Das mit den Veränderungen ist schon so eine Sache. Ich weiß nicht, wie es Ihnen damit geht, aber ich persönlich tue mir da manchmal immer noch schwer. Insbesondere dann, wenn es um solche geht, die mehr als nur einen Teil meines Lebens betreffen, wie ein Umzug zum Beispiel. Ich weiß genau, dass von einem Tag auf den anderen nichts mehr so sein wird wie zuvor. Eine unbekannte Stadt, ein völlig neues berufliches Umfeld und damit verbunden auch ein komplett veränderter Tagesablauf. Gewohntes muss ich für den Schritt ins neue Leben aufgeben, Familie, Freunde, Nachbarn und sogar meine Lieblingsorte in der Natur zurücklassen. Ganz plötzlich fühlt sich die vorher so begeistert getroffene Entscheidung irgendwie gar nicht mehr so gut an und ich würde am liebsten vom Widerrufsrecht Gebrauch machen, wenn es denn so etwas gäbe. Was ist das nur mit diesen Veränderungen und meiner Gewohnheit?
Selbstaufgabe?
Auf den ersten Blick ist die vertraute Routine vielleicht doch gar keine so schlechte Sache. Sie gibt mir irgendwie das Gefühl von Sicherheit und Verlässlichkeit. Selbst wenn sie keine „gute“ ist, halte ich daher gerne öfters als wünschenswert an ihr fest. Lieber eine Situation, die vielleicht nicht ganz optimal ist, als eine völlig unbekannte. Zu diesem Ergebnis käme jedenfalls mein Verstand. Bekannte Sachverhalte gelten dort als erprobt und erfordern keinen zusätzlichen Überprüfungsaufwand. Die Gewohnheit ist so etwas wie ein Teil meiner selbstgeschaffenen „Pseudoidentät“ und alles, was sie verändern will, kann von ihm leicht als unerwünscht oder gar feindlich eingestuft werden. Hinzu kommt oft, bei mir zumindest, auch das schlimme Gefühl, liebgewonnenes aufgeben zu müssen. Bevor ich irgendwo neu durchstarten kann, fühlt es sich so an, als müsste ich vorher zwangsläufig auf Altvertrautes verzichten und würde damit etwas zurücklassen oder „verlieren“. Aber ist dem auch auf den zweiten Blick tatsächlich so?
Doch kein Verlust
Der Gang in den Wald hilft mir wie üblich dabei, hier etwas Klarheit für mich zu schaffen.
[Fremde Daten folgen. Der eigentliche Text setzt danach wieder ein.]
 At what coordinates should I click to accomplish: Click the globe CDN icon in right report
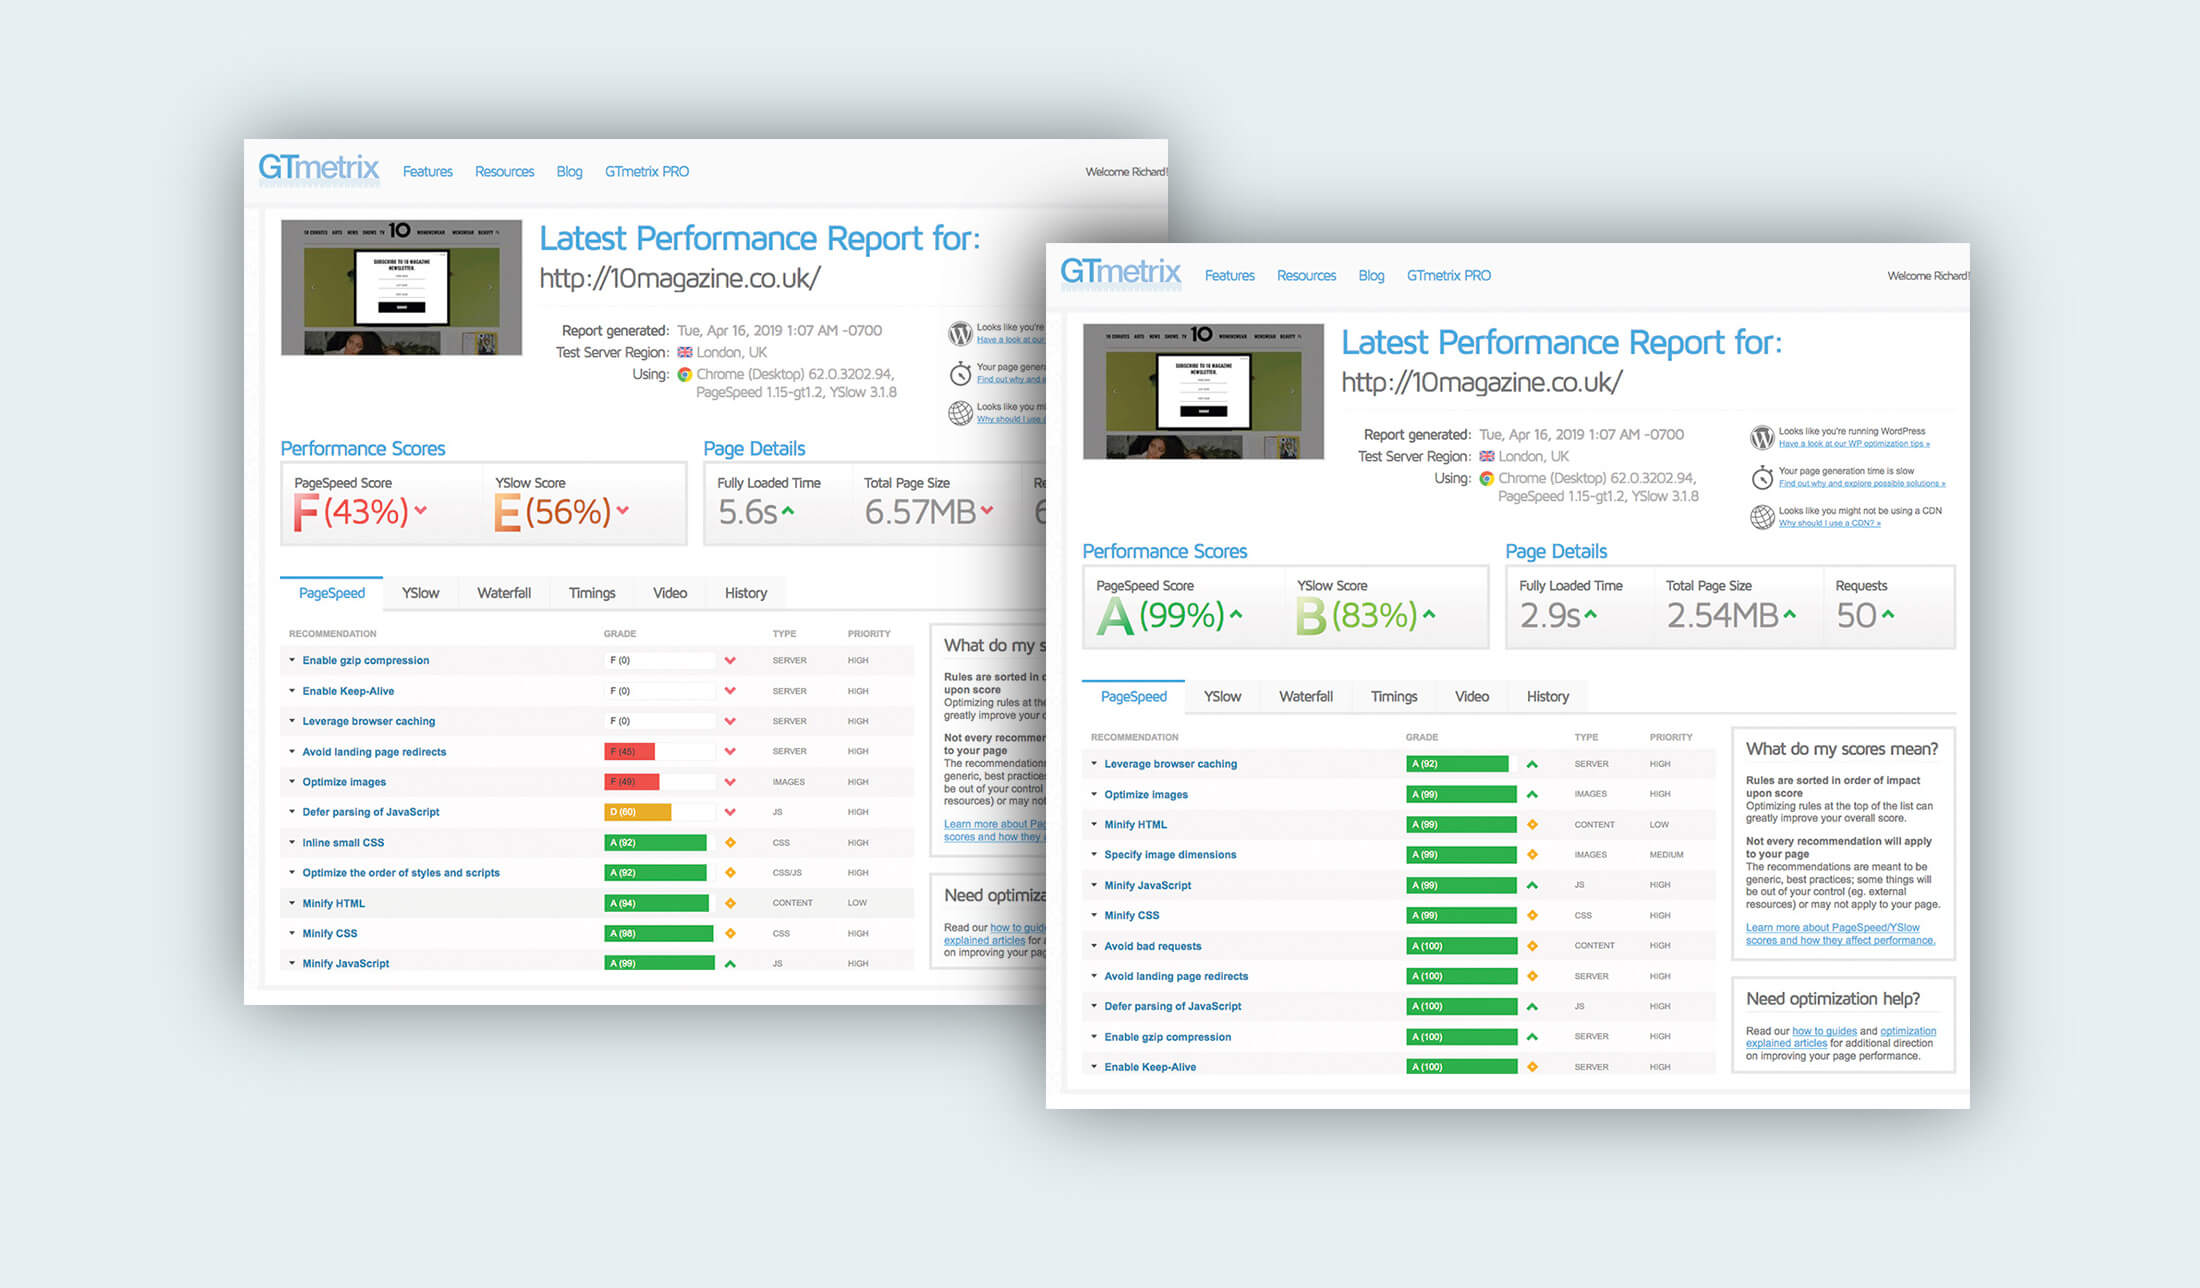1761,517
Nachdem sich mein Geist beruhigt hat, kommen mir Bilder meines alten Berufes in den Sinn. Wenn ich auf einem Computer ein Software-Update installiere, wird in aller Regel die Funktionalität des Programms um zusätzliche Features erweitert. Gewohnte Funktionen stehen nach wie vor zur Verfügung, doch sind sie nun zum Beispiel einfacher bedienbar als vorher und werden durch neue optimierte unterstützt. Schnell wird mir klar, dass Veränderung per se nicht zwangsweise zu einem Verlust führen muss. Ich begreife, dass das Neue das Alte in diesem Zusammenhang nicht ersetzen oder verdrängen wird. Es ergänzt mein „altes Leben“ und macht es dadurch vollständiger, als es vorher war. Nichts wird gewaltsam überschrieben, sondern vielmehr sanft erweitert, und zwar in all den Bereichen, die erweiterungsbedürftig waren. Alle Kapitel, die ich ändern oder neu schreiben möchte, werden durch eine neue Version meines Selbst verbessert. Ich verliere nichts. Im Gegenteil, ich gewinne durch die ehrliche und authentische Begegnung mit dem sich ständig weiter entwickelnden Ich in jeder Sekunde an Mut und Klarheit hinzu.
Das Unbekannte
Von dem vor meinen Augen ablaufenden Perspektivenwechsel beeindruckt, schwindet das ursprüngliche Unbehagen bereits ein bisschen. Aber ein Restzweifel bleibt immer noch spürbar. Er versetzt meinen Verstand wieder ein gutes Stück weit in kreisende Bewegungen. „Was wird da bloß auf mich zukommen?“, frage ich mich innerlich.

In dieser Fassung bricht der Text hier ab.